1 files changed, 195 insertions, 74 deletions
diff --git a/llvm/lib/Analysis/VectorUtils.cpp b/llvm/lib/Analysis/VectorUtils.cpp
index c45ab941a1428..23531b65ea32d 100644
--- a/llvm/lib/Analysis/VectorUtils.cpp
+++ b/llvm/lib/Analysis/VectorUtils.cpp
@@ -78,6 +78,7 @@ bool llvm::isTriviallyVectorizable(Intrinsic::ID ID) {
   case Intrinsic::rint:
   case Intrinsic::nearbyint:
   case Intrinsic::round:
+  case Intrinsic::roundeven:
   case Intrinsic::pow:
   case Intrinsic::fma:
   case Intrinsic::fmuladd:
@@ -112,7 +113,7 @@ bool llvm::hasVectorInstrinsicScalarOpd(Intrinsic::ID ID,
 /// its ID, in case it does not found it return not_intrinsic.

#### [Stored records]
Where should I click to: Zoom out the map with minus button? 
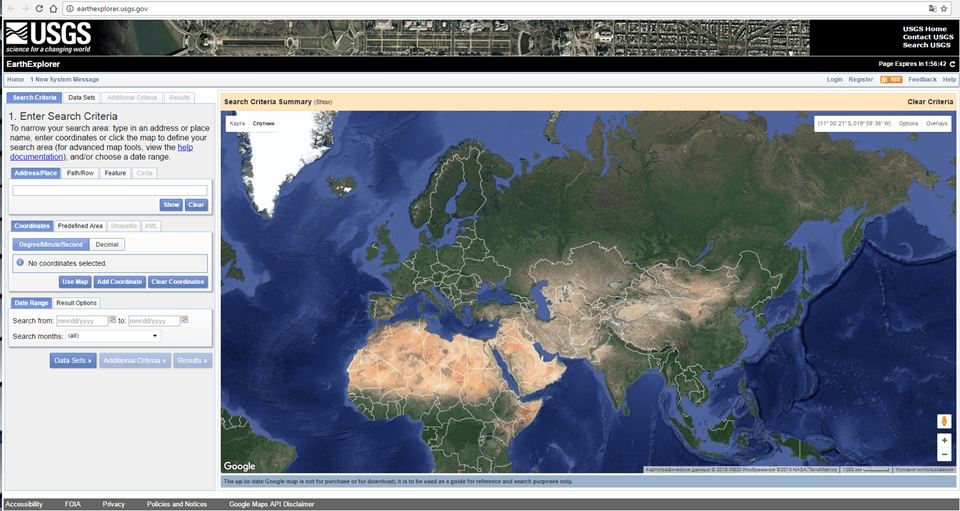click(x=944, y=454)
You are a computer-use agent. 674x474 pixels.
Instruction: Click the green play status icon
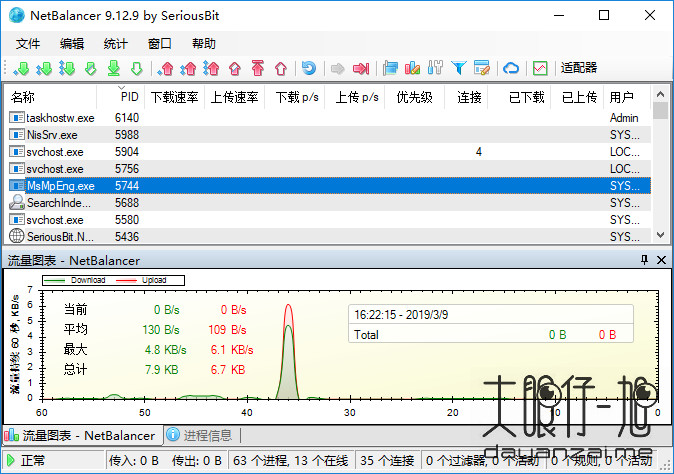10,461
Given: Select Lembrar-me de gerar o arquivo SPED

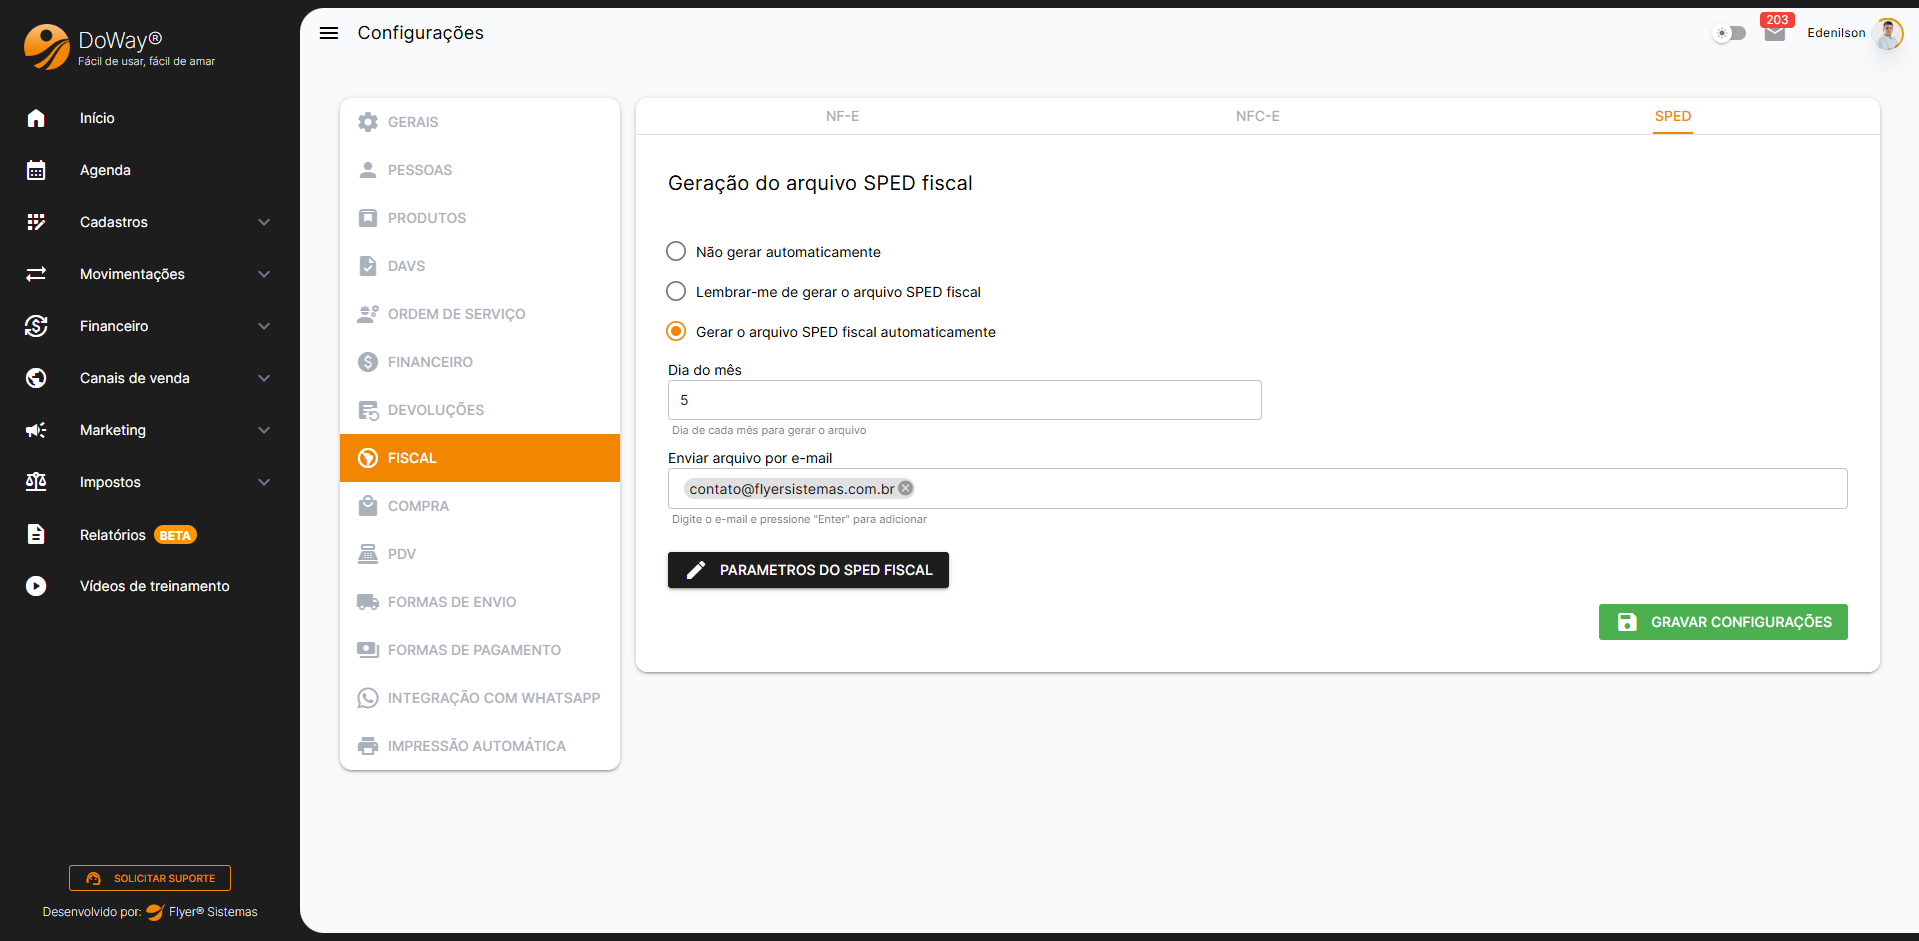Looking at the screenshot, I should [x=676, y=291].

---

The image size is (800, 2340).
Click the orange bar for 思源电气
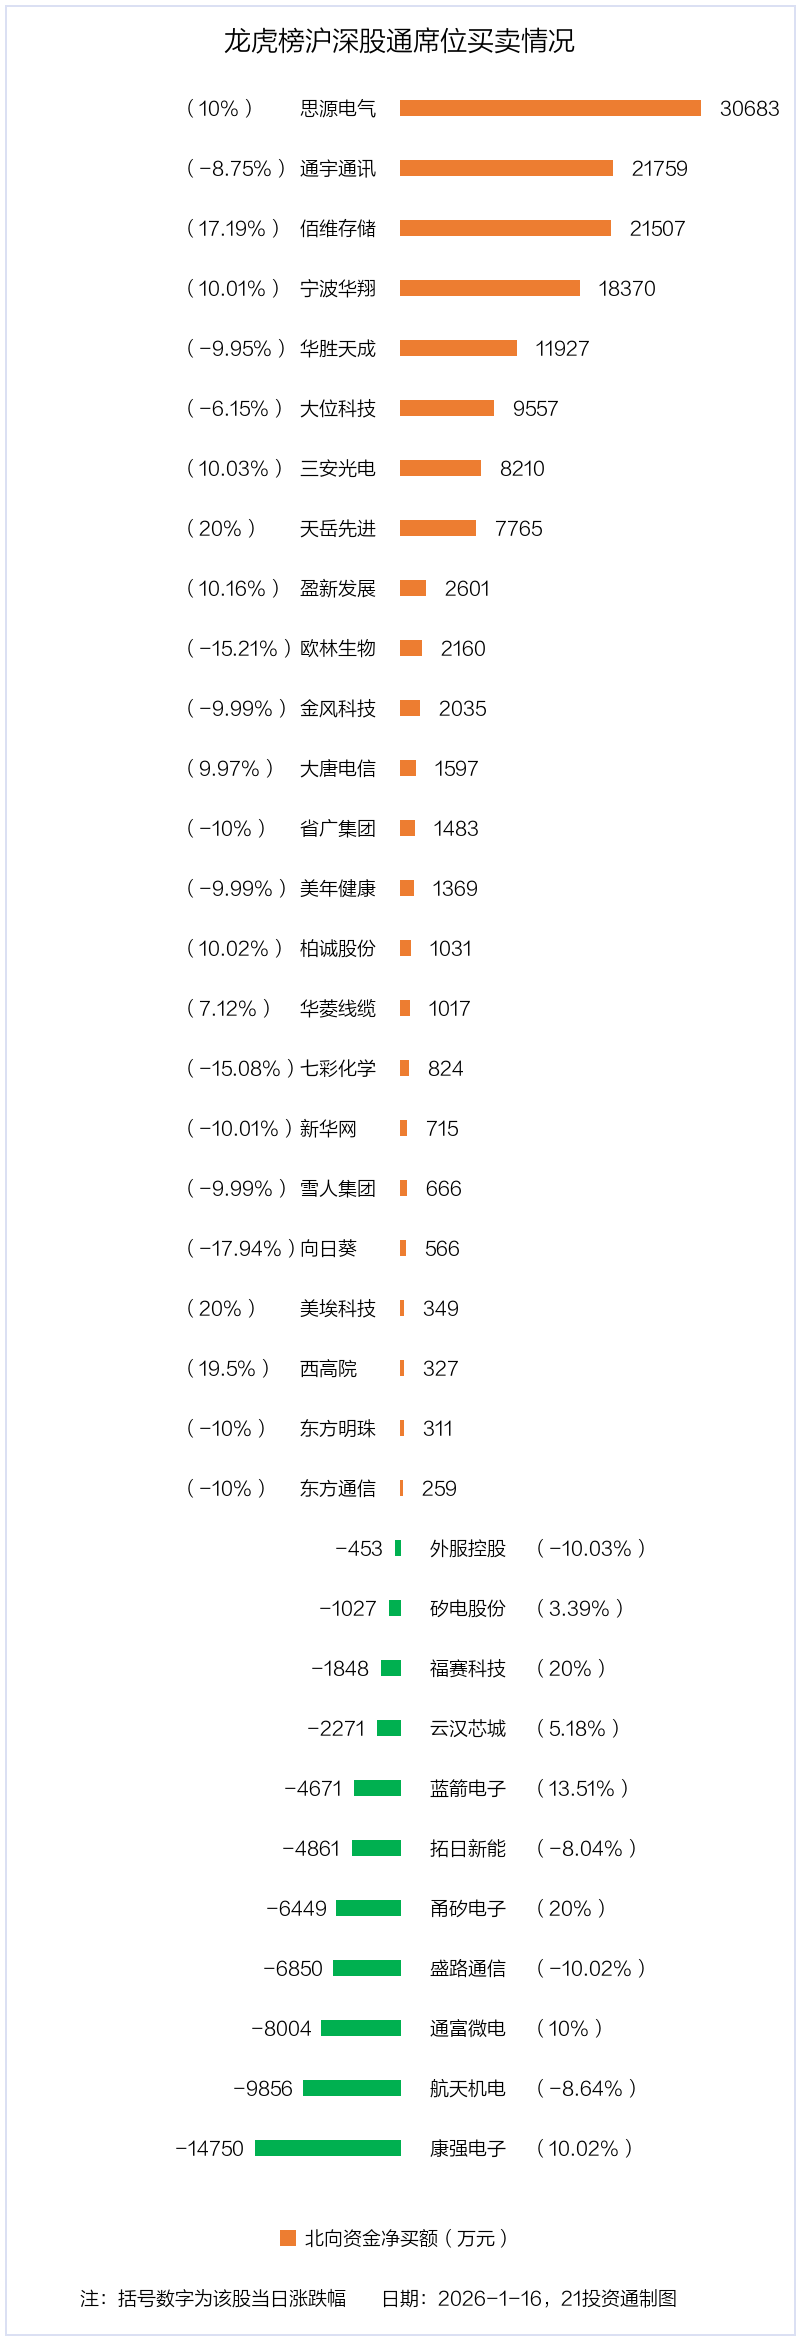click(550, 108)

...

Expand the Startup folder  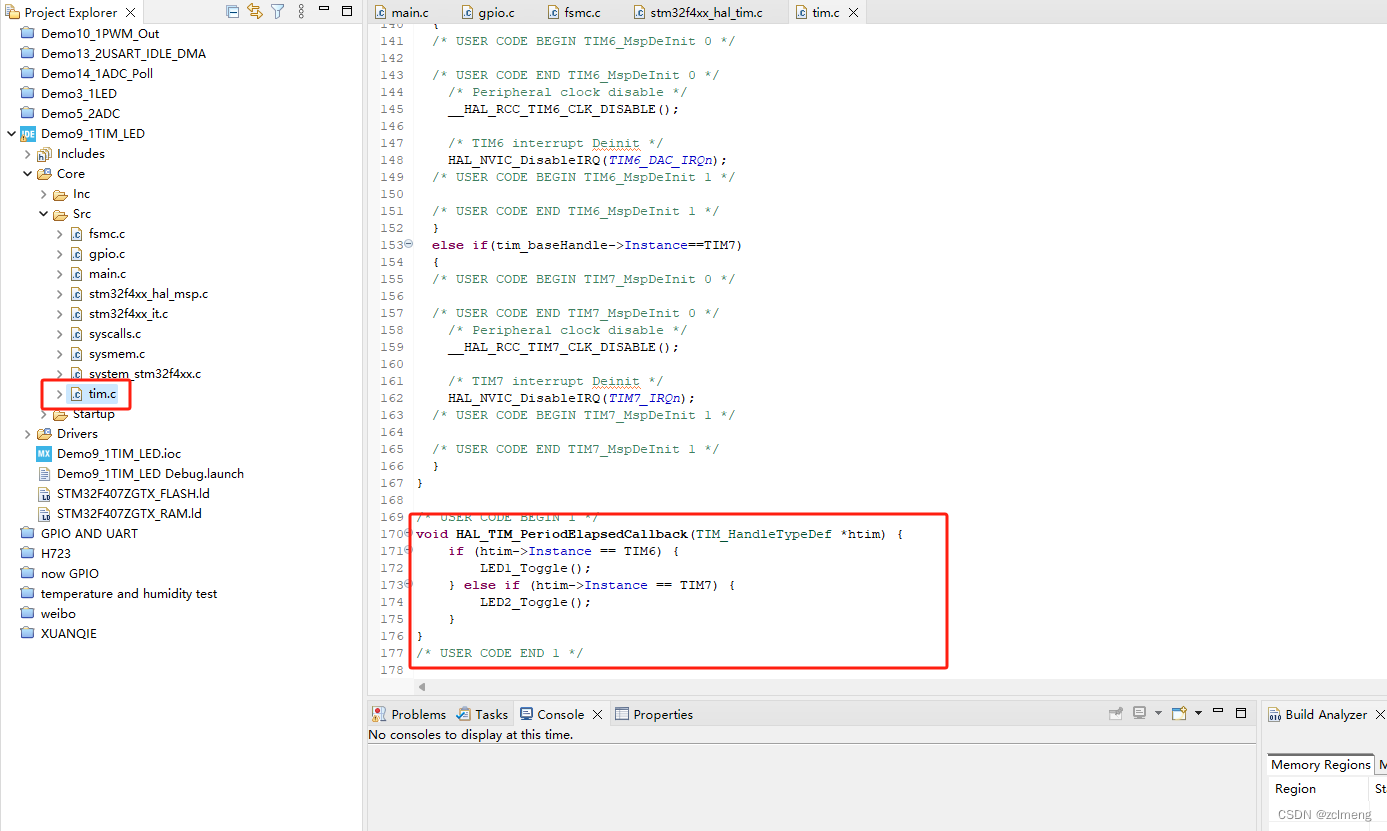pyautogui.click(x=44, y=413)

#### [Aim of the task]
Answer these about the VectorUtils diff:
1. How many insertions and deletions does its summary line report?
2. Which source file does it modify?
3. Which case line does it add to the function `llvm::isTriviallyVectorizable`?

#### [Exercise solution]
1. 195 insertions and 74 deletions.
2. llvm/lib/Analysis/VectorUtils.cpp
3. `case Intrinsic::roundeven:`